**Source data:**
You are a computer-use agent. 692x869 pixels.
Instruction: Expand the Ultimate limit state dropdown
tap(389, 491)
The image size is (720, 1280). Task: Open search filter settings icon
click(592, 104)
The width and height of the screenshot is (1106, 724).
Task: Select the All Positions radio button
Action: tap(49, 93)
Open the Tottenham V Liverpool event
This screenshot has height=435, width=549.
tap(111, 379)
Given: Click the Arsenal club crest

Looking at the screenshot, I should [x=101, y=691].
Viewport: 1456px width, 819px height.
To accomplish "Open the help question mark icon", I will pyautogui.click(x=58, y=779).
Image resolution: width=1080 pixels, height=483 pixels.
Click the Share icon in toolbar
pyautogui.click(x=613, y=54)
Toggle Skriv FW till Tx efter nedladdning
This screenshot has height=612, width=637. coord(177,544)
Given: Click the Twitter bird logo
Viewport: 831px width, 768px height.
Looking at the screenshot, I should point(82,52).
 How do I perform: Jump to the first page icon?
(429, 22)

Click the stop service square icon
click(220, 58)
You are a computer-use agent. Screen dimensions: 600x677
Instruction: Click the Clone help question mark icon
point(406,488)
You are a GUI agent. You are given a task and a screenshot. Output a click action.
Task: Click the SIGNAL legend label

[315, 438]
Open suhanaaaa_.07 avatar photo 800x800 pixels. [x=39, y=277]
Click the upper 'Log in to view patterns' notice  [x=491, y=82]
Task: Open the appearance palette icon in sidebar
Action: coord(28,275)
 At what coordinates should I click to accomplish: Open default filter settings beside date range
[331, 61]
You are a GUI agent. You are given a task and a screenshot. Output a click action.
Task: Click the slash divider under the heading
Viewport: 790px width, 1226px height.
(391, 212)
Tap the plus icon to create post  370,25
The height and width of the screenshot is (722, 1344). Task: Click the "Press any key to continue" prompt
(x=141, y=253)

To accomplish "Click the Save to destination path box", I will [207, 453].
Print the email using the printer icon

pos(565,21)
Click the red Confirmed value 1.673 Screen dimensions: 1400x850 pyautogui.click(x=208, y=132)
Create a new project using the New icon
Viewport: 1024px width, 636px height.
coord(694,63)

**Directions for this task:** State how many lines of the entries above include the word "agent", offering no text other than the number.

**Solution to the exercise:** 4